Optimizing "Getbits" Part I
Introduction
After reading putbits I and II, we all know how to do a 'putbits' routine (right?). So here is the other vital routine for any depacker/decompressor. This document contains tips and advice on how to read a number of bits from a bitstream.
Terminology
"Bitstream": This is a continuous block of bytes which is used like a huge series of bits. If our bitstream is 100 bits long then we need 13 bytes of storage (actually only 12.5 with 4 bits spare).
"BitRack": A temporary byte/word/dword in which bits are shifted out from, or into.
"InputByte": This fetches the next byte from our bitstream and passes it back in the AL register.
Bit-by-Bit
As we are still dealing with a bit-stream, we might as well start with fetching 1 bit at a time from it.
Right, we need a counter to record how many bits we have left in the BitRack, and the BitRack itself.
Initialise:
BitRack = InputByte()
BitPos = 7
Get1Bit:
newbit = ( BitRack >> BitPos) AND 1
BitPos - 1
If BitPos < 0 then BitRack = InputByte()
BitPos = 7
Now, let's use some 80x86 to make life easy.
Initialise:
call InputByte
mov ch, al ; CH = BitRack
mov cl, 7 ; Bit = 7
Get1Bit:
mov al, ch
shr al, cl
and al, 1 ; newbit = (BitRack >> BitPos) AND 1
dec cl ; BitPos - 1
jns short notempty ; if BitPos < 0 then
call InputByte ;
mov ch, al ; BitRack = InputByte()
mov cl, 7 ; BitPos = 7
notempty:
The bits a-x in the bitstream are stored like this:
--------------------> bitstream
abcdefgh ijklmnop qrstuvwx .... etc ...
byte 0 byte 1 byte 2
Mask and Wrap
As you may have already noticed the BitPos counter (register CL) counts down to -1 and then begins again from 7, i.e. it wraps on a power of 2.
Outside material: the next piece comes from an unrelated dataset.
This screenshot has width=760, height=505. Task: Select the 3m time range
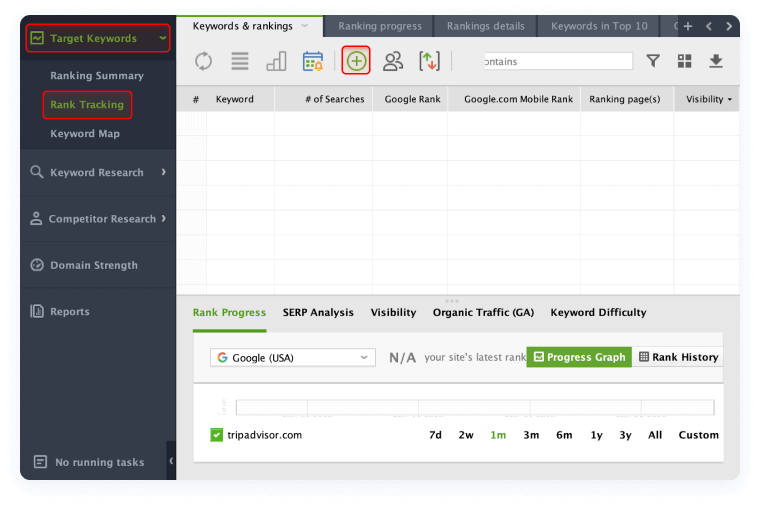[x=531, y=435]
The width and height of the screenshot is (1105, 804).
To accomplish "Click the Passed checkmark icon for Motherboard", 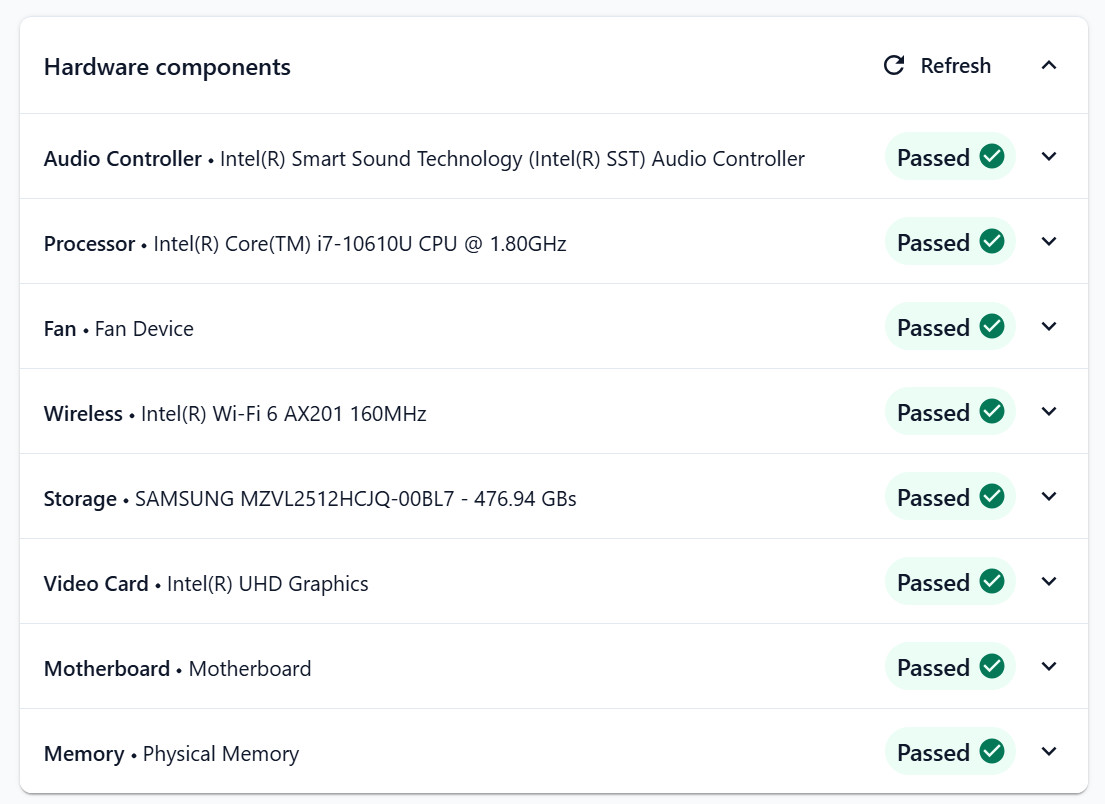I will 991,667.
All the BitPos is currently doing is telling us when the 8th bit has been shifted out of the BitRack.
Another way to do this is to use a logical AND instruction to mask off unwanted bits and limit the results to a small range, in this case 8 (7 to 0).
E.g.
dec cl ; 2
and cl, 00000111b ; 2
jnz short <label> ; 2
This takes 6 bytes and uses the ZF (Zero Flag) to indicate when the 8th bit has been reached.
A better way is to use the MOD 256 property of the byte register itself to perform the logical AND for free, and simply scale up the countdown of CL to be 1/8th of 256 (which is 32). E.g.
sub cl,32 ; 2
jnz short <label> ; 2
As a bonus, we get the CF (Carry Flag) set every 8th time, which could be an advantage depending on your code.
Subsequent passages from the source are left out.